The Rain

It's a rainy Sunday.  I went into school yesterday and today in the hope that I might enjoy Thanksgiving break without thinking any more about school.

So that's done.

Except I keep thinking of things I forgot to do.  Teaching is a good job for me, a job I sincerely love, but I find I can't shut it off ever.  I may even head back in tomorrow to fix up some of the stuff I didn't fix up today and yesterday.
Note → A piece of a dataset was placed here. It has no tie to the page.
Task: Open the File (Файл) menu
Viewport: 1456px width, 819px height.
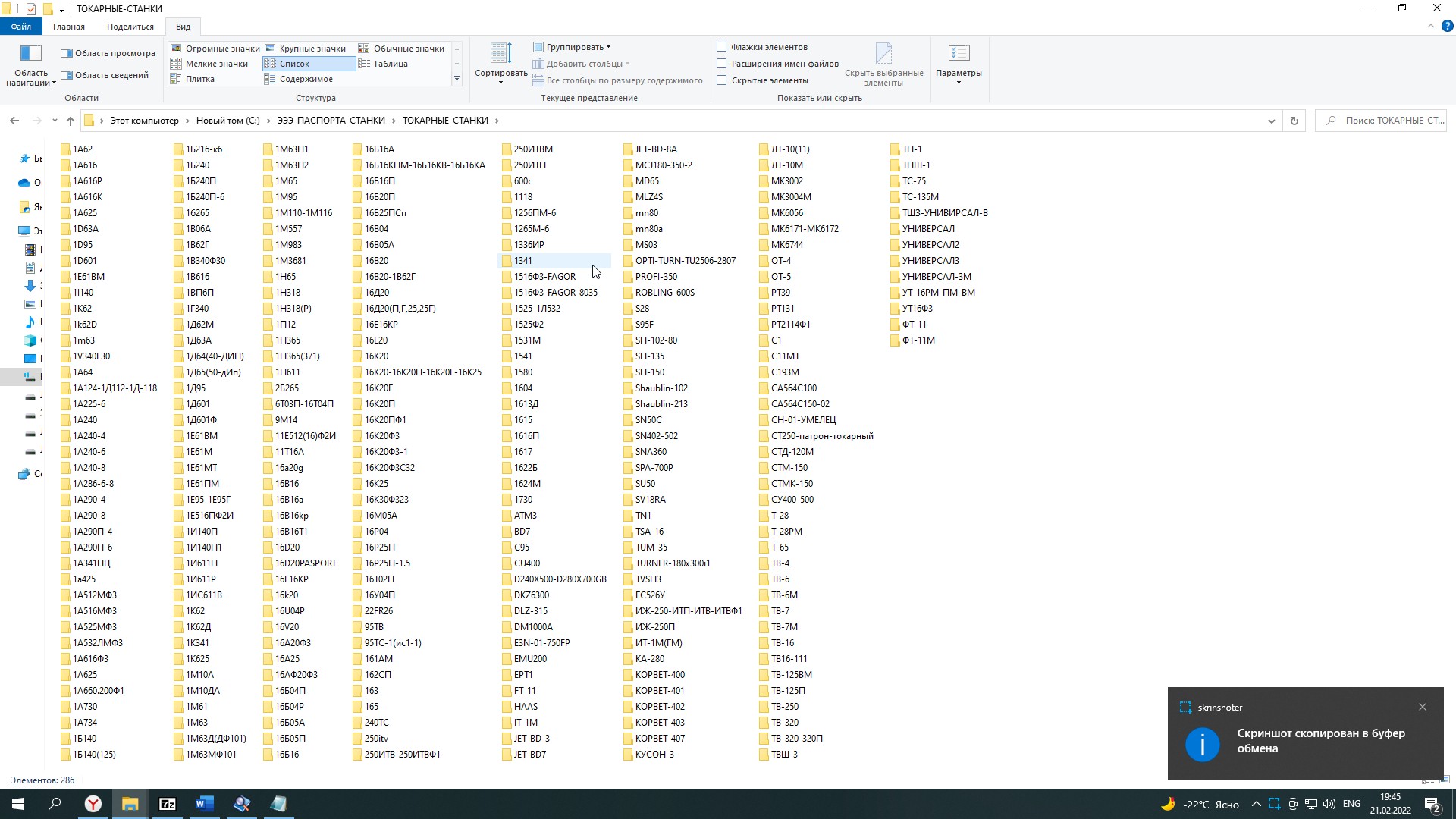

Maybe it's not good to get a jump on things school related because I just stretch everything out into infinity, which might be a sign of mental illness, truth be told.  My pal told me today that going into school on the off hours is a bit like wandering into the Bermuda Triangle.  She's right. I need to just get back on dry land and focus on the here and now.  A 4:50 viewing of the Hunger Games flick is going to help.  Probably.  I'm hoping it will.  May the odds be ever in my favor. As they say in the Hunger Games.

Comments

Mary M. said…
We have all week off. It sounds as though you do too. I'm going to do some school work because I also don't know how to shut it off.
LH said…
Tonight we're seeing John Hiatt in concerto. So I plan to focus on the music and not think about lit. logs. Or upcoming report cards.
Anonymous said…
My two days are Friday and Sunday. Sigh. People always say, "don't work on breaks", but I know the chaos that occurs if I don't.
jw
KC said…
I'm done now. I'm so excited. But I have some work to do over the weekend. It never turns off - that's so right.
Mrs. Prost said…
Oh Lee. I'm so glad I stumbled across this entry. I am still torturing myself, wondering if I should go in today...and which things I would tackle...but at least I am reminded that I'm not alone.